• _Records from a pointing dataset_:
-- BEGIN --

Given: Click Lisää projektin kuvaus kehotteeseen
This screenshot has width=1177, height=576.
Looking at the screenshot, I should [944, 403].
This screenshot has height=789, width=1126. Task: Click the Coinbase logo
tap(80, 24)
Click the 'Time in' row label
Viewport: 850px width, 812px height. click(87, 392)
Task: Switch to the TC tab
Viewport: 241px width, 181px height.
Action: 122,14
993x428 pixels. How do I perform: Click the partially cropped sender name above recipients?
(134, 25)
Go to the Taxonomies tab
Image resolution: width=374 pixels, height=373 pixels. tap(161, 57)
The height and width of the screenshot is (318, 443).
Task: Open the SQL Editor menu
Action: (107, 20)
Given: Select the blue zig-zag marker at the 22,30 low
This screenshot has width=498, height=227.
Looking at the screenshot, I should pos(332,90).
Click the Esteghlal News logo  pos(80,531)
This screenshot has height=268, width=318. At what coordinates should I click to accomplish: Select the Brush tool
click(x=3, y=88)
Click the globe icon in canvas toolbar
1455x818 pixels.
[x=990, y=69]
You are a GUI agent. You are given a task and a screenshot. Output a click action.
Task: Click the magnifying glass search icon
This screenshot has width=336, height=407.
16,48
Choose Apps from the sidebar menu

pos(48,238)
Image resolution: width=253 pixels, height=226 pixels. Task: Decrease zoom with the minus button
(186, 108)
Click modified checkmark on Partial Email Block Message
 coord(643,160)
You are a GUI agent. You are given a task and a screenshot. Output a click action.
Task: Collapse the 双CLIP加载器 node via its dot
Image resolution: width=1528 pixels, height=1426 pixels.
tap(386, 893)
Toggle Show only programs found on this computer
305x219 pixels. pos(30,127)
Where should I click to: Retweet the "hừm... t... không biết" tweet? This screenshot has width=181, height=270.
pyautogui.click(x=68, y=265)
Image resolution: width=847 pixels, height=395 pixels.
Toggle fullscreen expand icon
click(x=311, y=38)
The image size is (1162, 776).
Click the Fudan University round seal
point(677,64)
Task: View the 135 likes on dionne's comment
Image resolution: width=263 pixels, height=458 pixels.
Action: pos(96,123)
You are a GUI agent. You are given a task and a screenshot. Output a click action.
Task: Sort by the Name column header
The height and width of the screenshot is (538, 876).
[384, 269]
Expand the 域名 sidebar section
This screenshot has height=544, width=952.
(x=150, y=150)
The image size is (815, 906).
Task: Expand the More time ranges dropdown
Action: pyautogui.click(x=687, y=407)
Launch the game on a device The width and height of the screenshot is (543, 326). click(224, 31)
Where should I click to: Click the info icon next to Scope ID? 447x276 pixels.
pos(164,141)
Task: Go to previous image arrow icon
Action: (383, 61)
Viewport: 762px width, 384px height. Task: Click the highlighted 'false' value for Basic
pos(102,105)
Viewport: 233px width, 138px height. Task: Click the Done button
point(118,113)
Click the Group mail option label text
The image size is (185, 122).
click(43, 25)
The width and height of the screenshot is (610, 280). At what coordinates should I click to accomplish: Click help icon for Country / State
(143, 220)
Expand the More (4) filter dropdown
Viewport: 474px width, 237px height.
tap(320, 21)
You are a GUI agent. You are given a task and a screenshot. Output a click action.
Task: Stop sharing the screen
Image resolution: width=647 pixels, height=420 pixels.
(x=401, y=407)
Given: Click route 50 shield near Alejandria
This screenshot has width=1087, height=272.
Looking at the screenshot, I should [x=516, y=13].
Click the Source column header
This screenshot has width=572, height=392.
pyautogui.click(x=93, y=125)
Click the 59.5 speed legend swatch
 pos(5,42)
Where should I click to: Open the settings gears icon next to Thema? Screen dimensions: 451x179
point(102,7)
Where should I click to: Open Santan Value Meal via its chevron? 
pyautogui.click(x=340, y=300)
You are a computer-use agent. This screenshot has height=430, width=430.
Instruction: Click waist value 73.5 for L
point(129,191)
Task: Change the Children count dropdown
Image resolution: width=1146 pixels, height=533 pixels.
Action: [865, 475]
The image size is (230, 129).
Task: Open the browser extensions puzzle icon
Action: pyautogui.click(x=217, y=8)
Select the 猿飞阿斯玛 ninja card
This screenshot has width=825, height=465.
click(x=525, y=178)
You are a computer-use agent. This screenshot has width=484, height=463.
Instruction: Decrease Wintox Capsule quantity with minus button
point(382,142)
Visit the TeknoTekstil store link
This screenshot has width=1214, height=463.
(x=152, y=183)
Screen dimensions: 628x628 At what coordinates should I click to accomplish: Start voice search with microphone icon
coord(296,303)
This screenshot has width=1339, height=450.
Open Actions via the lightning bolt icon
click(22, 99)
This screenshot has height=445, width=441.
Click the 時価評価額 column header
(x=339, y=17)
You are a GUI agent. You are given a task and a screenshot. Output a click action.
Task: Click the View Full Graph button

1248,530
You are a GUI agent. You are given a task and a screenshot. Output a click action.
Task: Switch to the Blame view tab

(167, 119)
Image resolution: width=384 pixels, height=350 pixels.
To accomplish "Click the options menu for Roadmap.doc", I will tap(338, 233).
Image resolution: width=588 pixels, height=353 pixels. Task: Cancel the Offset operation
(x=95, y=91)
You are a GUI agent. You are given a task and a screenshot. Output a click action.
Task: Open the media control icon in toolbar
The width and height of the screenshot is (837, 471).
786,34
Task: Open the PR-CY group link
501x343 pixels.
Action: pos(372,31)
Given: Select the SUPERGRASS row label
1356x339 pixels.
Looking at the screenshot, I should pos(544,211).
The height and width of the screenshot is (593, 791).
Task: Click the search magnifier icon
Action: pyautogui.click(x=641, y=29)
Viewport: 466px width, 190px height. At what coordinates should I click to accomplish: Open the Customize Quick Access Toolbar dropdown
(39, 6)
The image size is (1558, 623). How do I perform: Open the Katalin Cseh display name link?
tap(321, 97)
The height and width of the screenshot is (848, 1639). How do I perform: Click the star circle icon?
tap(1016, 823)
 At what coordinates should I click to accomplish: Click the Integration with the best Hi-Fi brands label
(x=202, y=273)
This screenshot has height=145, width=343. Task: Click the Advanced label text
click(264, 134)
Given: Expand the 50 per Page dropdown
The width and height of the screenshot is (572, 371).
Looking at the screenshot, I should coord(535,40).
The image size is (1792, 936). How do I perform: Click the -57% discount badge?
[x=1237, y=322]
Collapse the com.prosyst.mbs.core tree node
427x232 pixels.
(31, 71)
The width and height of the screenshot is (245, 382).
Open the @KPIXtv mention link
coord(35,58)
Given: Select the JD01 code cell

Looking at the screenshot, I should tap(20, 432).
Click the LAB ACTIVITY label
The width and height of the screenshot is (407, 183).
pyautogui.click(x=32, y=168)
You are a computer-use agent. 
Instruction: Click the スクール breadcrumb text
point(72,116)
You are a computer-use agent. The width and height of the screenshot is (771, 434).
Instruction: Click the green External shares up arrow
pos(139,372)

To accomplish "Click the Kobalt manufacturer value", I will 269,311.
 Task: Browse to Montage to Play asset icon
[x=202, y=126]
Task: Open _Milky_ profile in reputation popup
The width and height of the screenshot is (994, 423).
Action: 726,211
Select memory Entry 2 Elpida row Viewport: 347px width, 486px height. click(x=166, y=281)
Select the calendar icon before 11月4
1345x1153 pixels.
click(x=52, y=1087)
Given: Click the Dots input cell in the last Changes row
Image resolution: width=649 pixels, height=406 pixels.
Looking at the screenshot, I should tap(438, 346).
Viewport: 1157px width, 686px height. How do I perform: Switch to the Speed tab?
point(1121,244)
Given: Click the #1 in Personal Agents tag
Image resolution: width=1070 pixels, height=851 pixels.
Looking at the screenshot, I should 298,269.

-- END --

• _Directive_:
Can you convert the stretch of the listing from the line containing "Given: Click the Dots" through the end of the listing into a two-column CSV with columns input and output, one row for each input paired with its output? Put each value in a single quoted field, with line breaks replaced by spaces.

• _Exercise result_:
input,output
"Given: Click the Dots input cell in the last Changes row Image resolution: width=649 pixels, height=406 pixels.","Looking at the screenshot, I should tap(438, 346)."
"Viewport: 1157px width, 686px height. How do I perform: Switch to the Speed tab?","point(1121,244)"
"Given: Click the #1 in Personal Agents tag Image resolution: width=1070 pixels, height=851 pixels.","Looking at the screenshot, I should 298,269."